During my investment career I have always been perplexed by the make-up of most firm’s Board of Directors, from my coverage of U.S. stocks to global Stocks, from small cap to mega cap companies, from the buy side to the sell side. I have seen it all, and I have almost universally been disappointed. I have seen a medical doctor sit on the board of one the largest railroads in the U.S., management from top customers sitting on compensation committees, and active Fortune 100 CEO’s that also held three board of director positions. But like most investors, I have just noted the poor board make-up, and included it in the mosaic of information I use to make investment decision, because in reality most board memberships are poorly filled and there was little as investor I could do about it. Unfortunately, I did not think about it much, I did not ask why boards were so poorly filled.
So I started to ask, and here is what I found out. When a new board member is needed, either through retirement, term limits (rarer), or performance issues (even rarer), a board of director’s sets up a nomination committee to select qualified candidates. Typically, these candidates are either people they know or recommendations from search firms. This is where we hit the circular issue, if the prior board was poorly constructed and management has huge influence on the board (which is especially troublesome when the board is led by management: CEO/Chairman the ultimate circular issue). The poorly constructed boards seem to fall into the issue of nominating people that look like themselves. Management can clearly have an impact on hiring new director’s that are most beneficial to their own interest. If I could hire my own boss, I would like to think I that would pick someone that would push me to be the best I can be in my role; however, I am pretty sure I would find some way to justify hiring the person that would be easiest on me, never fire me, and give me the best pay raise. I am just human, and that is why we need proper checks and balances.
When I heard about independent director search firms, my first reaction was, that sounds like the perfect solution. But if director search firms have been around for a while and are being widely utilized, why do most board of directors still look so misallocated? I think the problem lies in the same issues we see in poor nominations from the boards. The search firms are hired by the board of directors, I assume their number one priority is to make as much money as possible by getting as many placement as possible. Therefore, they are probably directly or indirectly influenced to make the board of directors and management happy by nominating people they would want on the board. And since the board of directors wants people that look like themselves and management wants bosses that will be easy on them, that seems to be what we get.
The ultimate conclusion of this process seems to be that we hire a lot of management professionals to sit on the board of directors.
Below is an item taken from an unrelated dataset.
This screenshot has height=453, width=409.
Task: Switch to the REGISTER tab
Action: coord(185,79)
There is one category of professionals you rarely see on a board of directors, investors. Few people like investors, investors do not like investors, we are necessary evil. We are judgmental, never satisfied, detail oriented, and very results based. This is a group of individuals that have spent their whole career learning how business operate and deciding which business are being run well and which ones are awful. If I was an owner of a company, as all shareholders are, this is the type of person I would want on my board of directors. Not just my employee’s friends. Should the board of director’s be 100% investors, probably not. Should it be 25-50%, seems more reasonable than the current mix of about 0%.
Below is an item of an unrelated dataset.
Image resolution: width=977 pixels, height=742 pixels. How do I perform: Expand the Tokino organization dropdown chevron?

And not to be someone that complains about a problem without some constructive solutions. I think there is no silver bullet, but I think the following recommendations will take us to a place of better board of director placements, and ultimately better corporate governance, investor returns, and dare I say better economic growth.
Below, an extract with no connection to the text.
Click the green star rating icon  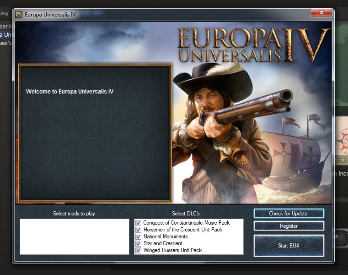coord(343,160)
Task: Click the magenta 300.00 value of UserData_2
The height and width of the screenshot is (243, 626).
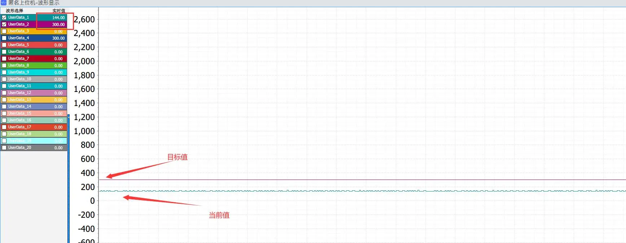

• Utilization of independent board search firms that focus on investor needs (maybe moonlight in auditor review)
• Limit the board participation of management professionals, and require the Chairman of the Board to be an independent board member
• Reduce or eliminate the participation of limited ownership management (own less than 5% of the company) on a board of directors
• Minimum levels of investor nominations in board of director’s election pool (such as 50%)
• Better investor access to proxies
• Limit or eliminate a CEOs ability to service on other corporation’s boards (CEO is probably a full time job)
I have never seen a good example of self-regulation or self-management, whether it be the police, industry regulators, doctors, employees or investors. I see no reason why we would expect management to be any better, and I see no reason we should expect management to make the changes on their own. In reality, these problems lie squarely on shoulders of investors. We have allowed these questionable policies to go on for years, and for the most part, the only thing we have done is to vote with our feet (sell poor companies). It would be pretty east to make a big difference in corporate government, implement just a few of these policies at the largest firms, and it should create a waterfall effect that impacts the entire market. Like all humans, management and board of directors have a strong self-preservation instinct. If they start to feel that their roles are at risk due to being a bad actor or laggard in corporate government trends, the internal drive to improve governance would be quicker and cleaner than anything we could hope from the government.